Los escondo. Los atesoro. A veces los saco de su arca y los repaso, los cuento para asegurarme de que aún los tengo todos, de que ninguno se ha perdido en los frecuentes viajes que realizan de mi memoria a mi corazón en mis estados de carencia. Brillan en la oscuridad, como las lucecitas en los escalones de los cines en los que vimos a Los Goonies salirse con la suya y a Lord Vader confesar yo soy tu padre.
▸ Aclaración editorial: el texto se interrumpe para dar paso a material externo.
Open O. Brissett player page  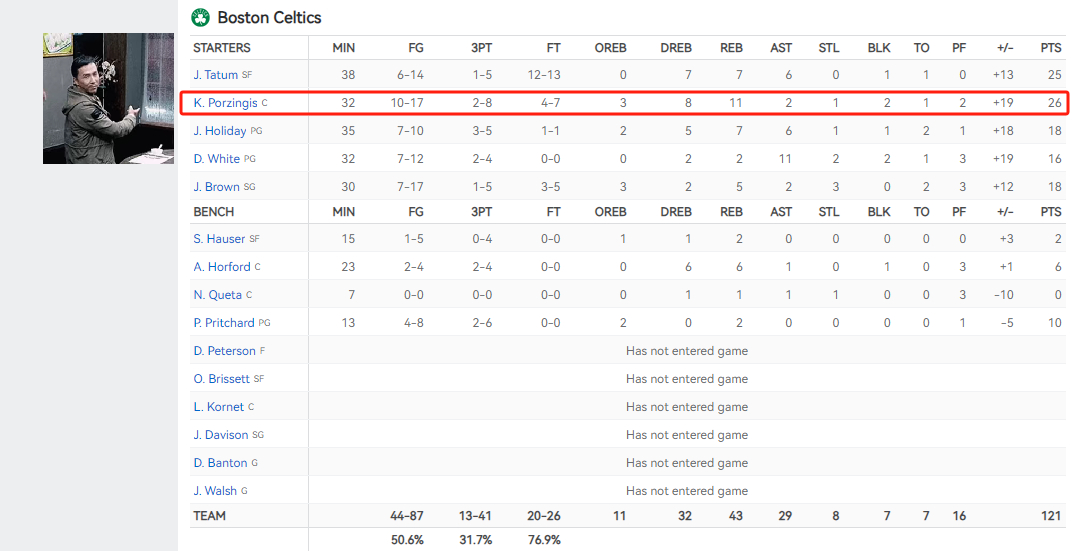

Son muchos recuerdos… El día que observé que el color de tus ojos es tan voluble como tu alma; la carpeta que me regalaste, con el motorista que se negaba a pisar las margaritas, y el estuche (gracias); aquel rodeo de varios kilómetros para que no acertara a ver el cadáver del gatito que podría parecerse al mío desaparecido; el brinco que diste cuando la salamandra se dio de pronto media vuelta; las canastas que me ponías a huevo y yo no encestaba; la música maravillosa que vivía en tu cuarto; tu colección de coches en la estantería; el día que dormimos tres en la misma cama; los spaghetti al vino blanco (angulas los llamaste) de beber vino rosado y de fondo el derbi Espanyol-Barça (no recuerdo quién ganó); tu descripción del culo perfecto ( y de la felación perfecta también, impune descarado), el azul oscuro de tus cortinas; los tropiezos fingidos en honor a la cámara de vídeo; I feel good; una tarde en el porche (quedémonos con cualquiera); cuando pintamos la casa de blanco pero yo no llegaba y tú apenas; las fotos; tu vajilla de boda que se rompió en mi mano dejándome una cicatriz tan leve en comparación con la que a ti te marcaba; las salidas nocturnas en las que me acusabas de ser imán de borrachos (no he perdido práctica); el nombre de tu francotirador, Nacho, y tu nombre en clave (descuida, no lo diré pues sé que nos escuchan); todos los juegos que jugamos; todas tus llegadas y todas tus partidas; cuando te vi llorar; cada vez que te has reído de un chiste que yo contara y cada vez que has sonreído porque estabas bien y aquí, conmigo, llevándome tan lejos, y, cuando estás lejos, dejándome escucharla. Como esta mañana… Dime, ¿como esta mañana?

Si te hice sonreír, ¿me pagarás con más recuerdos?